Skocz do zawartości
Polski Portal Literacki

Rekomendowane odpowiedzi

Opublikowano

od agaetis byrjun nie zrobili nic godnego większej uwagi. gdzie te przejechane talerze i ten inny od chaosu. gdzie to brzmienie z pustego basenu. teraz dorgi panie jest jazda po świecie - brak tu jakieś elfiej magii z krajuwktórym po prawej stronie masz lodowiec, a z drugiej krajobraz powulkaniczny.

notabene agaetis to muzyka bardziej tripowa niż coil. na pewnych środkach dała mi więcej niż 99 grzybów - just like 99 balooooons.

Opublikowano

szału nie ma. bjork trzymała fason o wiele dłuzej. wole posłuchać juz mum niż takk - tam są wypełniacze.

ja nie mówie, że oni nie są cudni. ale zrobili album,którego nie przeskoczą - tak jak masa innych kapel, których wymieniac mi sie nie chce z oczywistego powodu - ich ilości.

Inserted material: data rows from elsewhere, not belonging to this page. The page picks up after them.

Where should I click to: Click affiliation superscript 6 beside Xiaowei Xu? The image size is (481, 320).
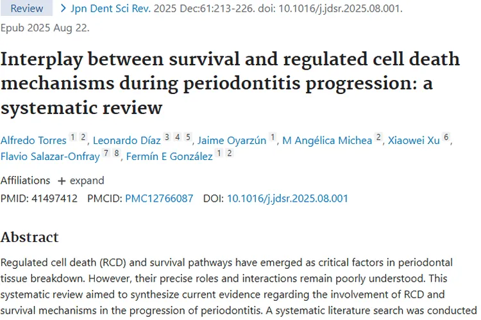446,138
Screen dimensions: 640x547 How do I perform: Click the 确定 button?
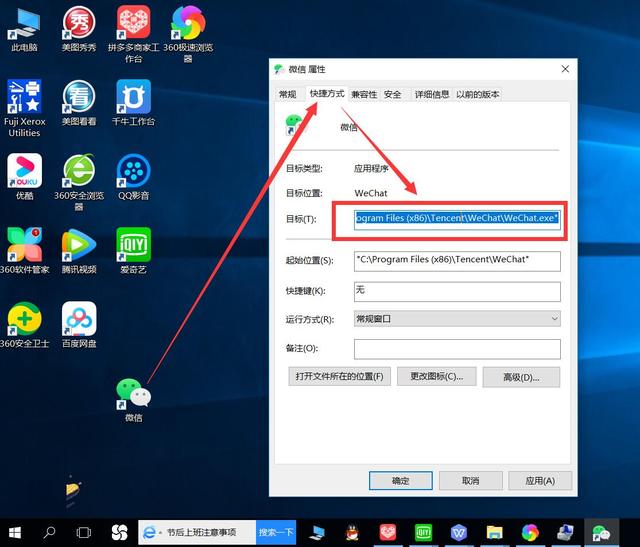point(400,481)
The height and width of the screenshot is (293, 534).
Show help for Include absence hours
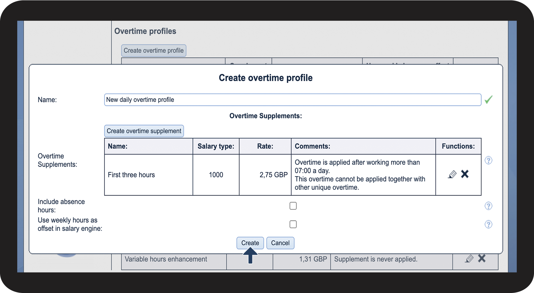pyautogui.click(x=488, y=206)
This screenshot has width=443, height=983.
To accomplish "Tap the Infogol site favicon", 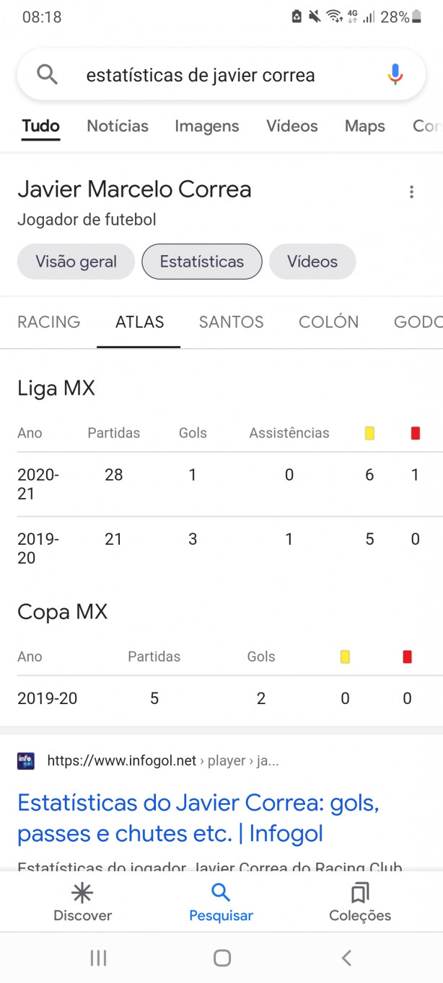I will 26,760.
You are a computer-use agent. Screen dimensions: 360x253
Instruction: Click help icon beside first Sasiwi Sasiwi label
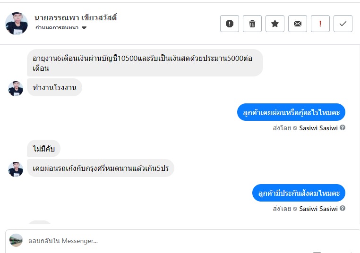coord(343,127)
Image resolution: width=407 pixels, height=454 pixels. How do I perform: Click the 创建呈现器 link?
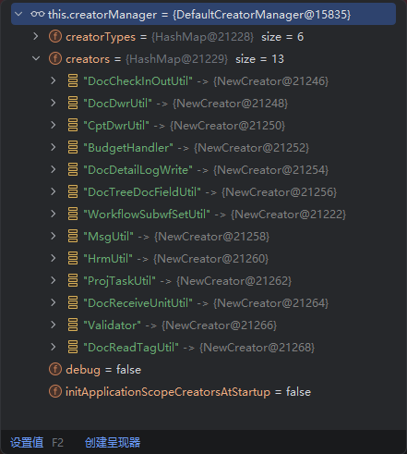tap(113, 443)
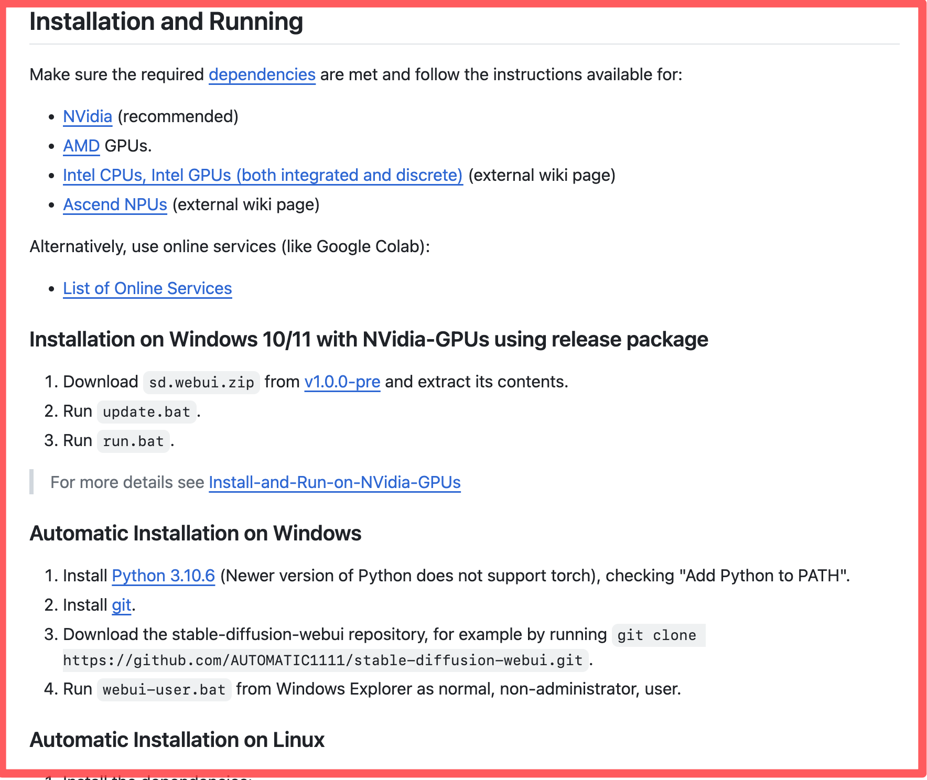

ja ich o nic nie posądzam bo słucham ich od kiedy wyszli drogi kolego, w sumie zanim płyta jeszcze była w sklepach i ogólnopojętej światowej dystrybucji. ale wydanie Harf/Heim o czymś świadczy. pomyśl o tym. bo jak kupiłem na wyspach oryginał to poczułem się wyruchany. rozumiem homoseksualizm, wychowałem sie na muzyce bi i homo, ale fakt że wokalista jest gejem dotknął mnie prawie fizycznie - artworkiem, labelem - biedą albumu. szacunkiem do nich - brak pomysłu.

Opublikowano

ale fan się znalazł. to już nie chodzi o brak obiektywizmu. tu chodzi o brak myślenia i zakrzywiony pogląd na rzeczywistość.

płyte już mam, jak znajde czas na przesłuchanie opisze swoje wrażenia. twój ostatni post brzmi jak od pseudofana gosi andrzejewicz. chyba nie takich słuchaczy oczekują panowie z sigur rosa.

Opublikowano

mam ci rzuci print screena ze swojego folderu z muzyką?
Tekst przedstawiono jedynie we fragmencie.